Repo for Petra Oil Bitumen
The Petra Oil Web Scraper is a proprietary Python-based tool developed to streamline data extraction from websites. This documentation serves as a comprehensive guide to its functionalities, setup, and usage.
This scraper is purpose-built to extract internal links from specified websites, perform keyword searches within the extracted links, and provide detailed information based on user-defined queries.
Description: Extracts internal links from targeted websites. Implementation: Utilizes Python libraries for web scraping, navigating the HTML structure to identify anchor tags.
Description: Conducts keyword searches within the extracted links. Implementation: Employs advanced string matching algorithms to locate defined keywords within the link set.
Description: Allows users to request specific details related to keywords or website content. Implementation: Utilizes user-input queries to generate targeted responses based on search results or website content.
Description: Filters and eliminates duplicate links obtained during the scraping process. Implementation: Employs robust data structures to ensure uniqueness and prevent redundancy in the list of extracted links.
Description: Allows customization of link traversal depth. Implementation: Utilizes a tree traversal mechanism to control the exploration depth within the link structure.
Description: The current iteration of the web interface boasts an expertly crafted user experience, driven primarily by JavaScript functionalities.
Implementation: Developed with a predominant focus on JavaScript to ensure an interactive and dynamic user interface. Leveraging modern JavaScript frameworks and methodologies, the interface delivers a sophisticated yet intuitive user experience. Its responsive design and seamless interaction cater to diverse user needs, providing a comprehensive platform for efficient data input and retrieval.

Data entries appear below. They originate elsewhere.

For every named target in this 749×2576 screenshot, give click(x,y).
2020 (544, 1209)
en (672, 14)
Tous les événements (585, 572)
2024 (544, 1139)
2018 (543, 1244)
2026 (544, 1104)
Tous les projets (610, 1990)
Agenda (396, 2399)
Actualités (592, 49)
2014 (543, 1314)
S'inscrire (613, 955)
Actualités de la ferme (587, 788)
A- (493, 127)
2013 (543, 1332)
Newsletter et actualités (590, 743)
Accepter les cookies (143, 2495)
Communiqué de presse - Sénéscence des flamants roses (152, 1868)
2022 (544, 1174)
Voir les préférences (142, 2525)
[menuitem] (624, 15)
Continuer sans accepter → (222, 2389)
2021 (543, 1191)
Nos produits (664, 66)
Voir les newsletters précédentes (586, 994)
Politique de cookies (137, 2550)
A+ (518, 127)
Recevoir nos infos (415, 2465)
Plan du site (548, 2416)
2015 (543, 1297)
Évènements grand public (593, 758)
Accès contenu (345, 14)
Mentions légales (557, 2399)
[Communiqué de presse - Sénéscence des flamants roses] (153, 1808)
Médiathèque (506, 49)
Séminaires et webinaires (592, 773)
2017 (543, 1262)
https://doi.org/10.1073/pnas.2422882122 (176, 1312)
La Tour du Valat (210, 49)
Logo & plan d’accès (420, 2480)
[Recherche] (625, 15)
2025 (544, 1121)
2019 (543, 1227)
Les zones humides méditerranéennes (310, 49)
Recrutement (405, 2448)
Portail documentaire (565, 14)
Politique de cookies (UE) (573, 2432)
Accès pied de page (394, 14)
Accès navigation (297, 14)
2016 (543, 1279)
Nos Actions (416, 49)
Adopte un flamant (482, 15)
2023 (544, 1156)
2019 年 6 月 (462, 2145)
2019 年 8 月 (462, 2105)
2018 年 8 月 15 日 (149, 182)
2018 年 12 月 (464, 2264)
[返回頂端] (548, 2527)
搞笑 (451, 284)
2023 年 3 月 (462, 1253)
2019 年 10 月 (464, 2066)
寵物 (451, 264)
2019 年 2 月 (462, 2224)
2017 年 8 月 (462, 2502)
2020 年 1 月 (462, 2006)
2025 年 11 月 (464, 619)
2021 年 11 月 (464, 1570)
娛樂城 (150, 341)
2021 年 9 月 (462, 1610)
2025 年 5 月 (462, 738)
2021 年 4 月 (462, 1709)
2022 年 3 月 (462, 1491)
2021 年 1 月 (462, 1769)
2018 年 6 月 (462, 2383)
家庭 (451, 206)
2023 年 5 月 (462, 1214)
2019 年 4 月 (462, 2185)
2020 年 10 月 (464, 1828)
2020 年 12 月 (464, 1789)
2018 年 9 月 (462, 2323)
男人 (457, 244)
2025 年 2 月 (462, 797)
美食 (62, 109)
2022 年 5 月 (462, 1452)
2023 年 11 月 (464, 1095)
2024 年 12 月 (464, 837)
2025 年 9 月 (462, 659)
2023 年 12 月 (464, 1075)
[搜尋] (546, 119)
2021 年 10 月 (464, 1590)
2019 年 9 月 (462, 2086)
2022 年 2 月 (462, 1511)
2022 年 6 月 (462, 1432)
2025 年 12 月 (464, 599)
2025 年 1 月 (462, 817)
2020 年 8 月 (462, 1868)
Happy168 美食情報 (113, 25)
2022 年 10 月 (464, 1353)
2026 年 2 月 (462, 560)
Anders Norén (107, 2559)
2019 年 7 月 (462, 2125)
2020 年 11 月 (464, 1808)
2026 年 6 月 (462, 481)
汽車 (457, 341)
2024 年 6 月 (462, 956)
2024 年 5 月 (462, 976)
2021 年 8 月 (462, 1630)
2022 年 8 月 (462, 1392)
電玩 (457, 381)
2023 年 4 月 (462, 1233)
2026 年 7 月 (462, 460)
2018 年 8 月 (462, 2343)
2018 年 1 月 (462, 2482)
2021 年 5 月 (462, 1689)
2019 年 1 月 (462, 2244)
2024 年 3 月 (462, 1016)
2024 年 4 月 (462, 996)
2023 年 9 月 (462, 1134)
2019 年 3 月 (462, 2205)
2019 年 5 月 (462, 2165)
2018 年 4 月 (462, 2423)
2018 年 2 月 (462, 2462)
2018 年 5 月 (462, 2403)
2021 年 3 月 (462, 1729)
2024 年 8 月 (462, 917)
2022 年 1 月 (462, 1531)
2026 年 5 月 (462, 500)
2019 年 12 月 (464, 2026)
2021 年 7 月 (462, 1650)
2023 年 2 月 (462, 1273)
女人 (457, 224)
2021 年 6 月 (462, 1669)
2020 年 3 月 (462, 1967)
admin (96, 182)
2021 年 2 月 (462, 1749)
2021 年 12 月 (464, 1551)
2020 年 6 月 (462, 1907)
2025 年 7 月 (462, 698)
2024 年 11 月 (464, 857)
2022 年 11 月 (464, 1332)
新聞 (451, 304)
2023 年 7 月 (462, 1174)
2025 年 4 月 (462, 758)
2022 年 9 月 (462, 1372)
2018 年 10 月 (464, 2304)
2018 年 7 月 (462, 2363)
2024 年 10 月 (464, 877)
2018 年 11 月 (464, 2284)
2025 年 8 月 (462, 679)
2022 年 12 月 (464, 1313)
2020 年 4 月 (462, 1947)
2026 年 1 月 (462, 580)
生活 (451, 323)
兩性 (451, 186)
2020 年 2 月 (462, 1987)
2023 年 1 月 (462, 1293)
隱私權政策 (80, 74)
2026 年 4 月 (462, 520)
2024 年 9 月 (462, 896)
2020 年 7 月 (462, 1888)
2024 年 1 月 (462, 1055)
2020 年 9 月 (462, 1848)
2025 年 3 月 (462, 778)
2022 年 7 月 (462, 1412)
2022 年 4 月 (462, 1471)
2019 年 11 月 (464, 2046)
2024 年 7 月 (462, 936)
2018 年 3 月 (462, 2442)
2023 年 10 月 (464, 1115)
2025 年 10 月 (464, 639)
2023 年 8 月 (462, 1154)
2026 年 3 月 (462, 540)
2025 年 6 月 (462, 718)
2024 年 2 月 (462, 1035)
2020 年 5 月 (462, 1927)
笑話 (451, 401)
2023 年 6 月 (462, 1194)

Input: Provide the website link for link extraction and keyword search. Define Keywords: Set specific keywords for the search operation. Depth Configuration: Customize the depth parameter for link traversal. Prompt Information: Enter queries for specific information related to keywords or website content.
1.Retrieved links from the provided website. 2.Keyword search results highlighting occurrences within the extracted links. 3.Prompted information based on user queries.
Python environment with required dependencies. MongoDB instance for storing extracted data.
Python Libraries: See the requirements.txt file for a comprehensive list of required Python libraries and their versions necessary for the scraper's operation. Install them using pip install -r requirements.txt.
The scraper utilizes MongoDB for storing extracted data. Installation: Install MongoDB and set up a local or remote instance. Configuration: Update the MongoDB connection settings in the config.py file to specify the database connection details such as hostname, port, username, and password
This is a private repository; contributions are restricted to authorized team members only.
This project is a proprietary system owned by Petra Oil Bitumen and is not open to the public.